Le rêve de Matus est osé, c'est avec cinq soldats et une mule qu'il s'autoproclame Général et prend la route vers El Álamo, la terre promise, le territoire à reconquérir. Cinq soldats, et pas des moindres : le gros Comodoro, la belle Azucena, le vaillant Ubaldo, le miraculé El Milagro et le somnolent Cerillo. Tous se sont portés volontaires pour battre le fer, viser là où ça fait mal et s'il le faut, donner leur vie. Tous s'imaginent déjà convertis en héros après un rude combat, là où les ours en peluche et les dessins de gentils lapins n'ont plus leur place. Car c'est bien de l'école qu'ils se sont enfuis, guidés par l'un de leurs camarades, pour intégrer les rangs de l'Armée Illuminée. Parmi eux il n'y a qu'une seule femme, Azucena, dont la mère rêve en la voyant s'éloigner qu'elle se fera renverser par une voiture ou tombera dans une bouche d'égout. Elle représente la féminité parmi ses hommes qui se veulent virils, vaillants et sans pitié. Mais même si elle a emmené le maquillage de sa mère pour ne pas ressembler à un cadavre sans couleurs au moment de sa mort, elle veut se battre comme les autres. C'est une femme miniature qui quand elle regarde un vrai soldat a les yeux qui brillent. « Ça c'est un homme, un vrai, dit-elle, cette nuit, avant de m'endormir, j'imaginerai Comodoro dans mon lit, en uniforme kaki, avec un casque de métal, en train de me prononcer à l'oreille des mots comme barbares, défendre le pays, prisonnier ». Les autres sont des soldats qui rêvent de bataille, de sang, d'agonie, mais qui ont gardé leurs préoccupations d'enfants, comme de savoir combien font onze fois huit.

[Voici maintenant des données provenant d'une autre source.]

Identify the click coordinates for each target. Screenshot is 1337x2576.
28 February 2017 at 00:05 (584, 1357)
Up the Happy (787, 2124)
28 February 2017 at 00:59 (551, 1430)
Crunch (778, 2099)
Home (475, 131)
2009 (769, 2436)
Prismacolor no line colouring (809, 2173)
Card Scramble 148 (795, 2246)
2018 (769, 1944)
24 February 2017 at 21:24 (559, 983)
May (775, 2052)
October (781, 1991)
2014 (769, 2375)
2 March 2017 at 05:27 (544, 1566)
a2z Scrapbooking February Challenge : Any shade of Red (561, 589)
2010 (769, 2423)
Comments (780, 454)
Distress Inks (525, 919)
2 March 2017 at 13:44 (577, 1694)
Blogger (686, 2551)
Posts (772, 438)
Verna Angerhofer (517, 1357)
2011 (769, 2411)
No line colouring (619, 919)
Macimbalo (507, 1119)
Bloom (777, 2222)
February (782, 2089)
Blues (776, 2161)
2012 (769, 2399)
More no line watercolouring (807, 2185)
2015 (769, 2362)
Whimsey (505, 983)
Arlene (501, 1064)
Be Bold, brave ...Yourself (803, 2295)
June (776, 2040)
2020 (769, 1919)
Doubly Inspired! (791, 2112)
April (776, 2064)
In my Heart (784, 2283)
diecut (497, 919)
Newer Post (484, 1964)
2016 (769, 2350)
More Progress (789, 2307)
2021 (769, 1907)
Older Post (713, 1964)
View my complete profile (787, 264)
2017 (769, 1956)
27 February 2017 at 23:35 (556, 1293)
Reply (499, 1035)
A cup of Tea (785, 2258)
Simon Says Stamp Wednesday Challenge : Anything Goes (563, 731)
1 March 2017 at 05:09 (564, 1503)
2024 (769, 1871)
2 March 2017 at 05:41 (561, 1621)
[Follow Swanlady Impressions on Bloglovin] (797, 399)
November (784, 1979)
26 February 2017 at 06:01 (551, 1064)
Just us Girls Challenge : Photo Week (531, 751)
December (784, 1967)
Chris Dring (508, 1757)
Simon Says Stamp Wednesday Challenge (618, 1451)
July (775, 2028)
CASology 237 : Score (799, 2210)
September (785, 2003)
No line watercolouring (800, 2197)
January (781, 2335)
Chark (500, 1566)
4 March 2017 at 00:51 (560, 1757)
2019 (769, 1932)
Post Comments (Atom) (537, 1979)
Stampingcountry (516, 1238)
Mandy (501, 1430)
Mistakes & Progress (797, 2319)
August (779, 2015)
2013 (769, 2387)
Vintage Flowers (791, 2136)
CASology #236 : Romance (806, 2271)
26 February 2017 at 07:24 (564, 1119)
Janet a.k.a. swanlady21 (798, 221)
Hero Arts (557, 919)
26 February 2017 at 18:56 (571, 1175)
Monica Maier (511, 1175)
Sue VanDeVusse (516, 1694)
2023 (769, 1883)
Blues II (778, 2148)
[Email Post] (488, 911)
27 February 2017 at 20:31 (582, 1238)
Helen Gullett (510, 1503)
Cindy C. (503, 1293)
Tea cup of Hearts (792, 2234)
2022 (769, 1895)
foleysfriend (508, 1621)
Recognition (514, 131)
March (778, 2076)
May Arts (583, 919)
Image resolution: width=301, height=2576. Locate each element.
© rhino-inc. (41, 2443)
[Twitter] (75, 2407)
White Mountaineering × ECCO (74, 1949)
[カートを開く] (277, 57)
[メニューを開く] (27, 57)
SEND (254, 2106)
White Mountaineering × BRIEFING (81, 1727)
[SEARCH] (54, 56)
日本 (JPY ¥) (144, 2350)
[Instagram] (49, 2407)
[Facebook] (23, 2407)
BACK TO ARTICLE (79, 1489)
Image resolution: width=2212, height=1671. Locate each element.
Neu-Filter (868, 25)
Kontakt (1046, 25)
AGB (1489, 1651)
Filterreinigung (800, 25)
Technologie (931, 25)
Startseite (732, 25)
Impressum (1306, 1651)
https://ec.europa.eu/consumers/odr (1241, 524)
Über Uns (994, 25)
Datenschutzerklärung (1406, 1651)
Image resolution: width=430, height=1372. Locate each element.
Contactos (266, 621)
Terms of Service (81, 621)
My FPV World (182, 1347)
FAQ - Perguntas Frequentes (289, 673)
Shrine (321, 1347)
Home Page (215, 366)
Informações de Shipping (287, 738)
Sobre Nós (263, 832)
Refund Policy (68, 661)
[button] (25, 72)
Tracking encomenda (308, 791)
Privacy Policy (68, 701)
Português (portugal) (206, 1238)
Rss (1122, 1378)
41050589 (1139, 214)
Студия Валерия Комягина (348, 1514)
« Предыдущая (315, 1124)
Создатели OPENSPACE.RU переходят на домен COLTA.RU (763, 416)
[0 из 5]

« Seuls les hommes mûrs, dont la femme attend le retour, sont capables d'en finir avec l'adversaire, car, en fin de compte, nous ne gagnons pas les guerres pour la patrie, mais pour la femme que nous laissons à la maison, et apparemment la seule femme dont aient rêvé ces garçons est précisément celle qui se trouve à leurs côté, couchée sur le ventre, dans un caleçon synthétique dont les coutures sont sur le point de céder, le seul fantasme qu'elle devrait inspirer, c'est un tour de manège, rien de plus ».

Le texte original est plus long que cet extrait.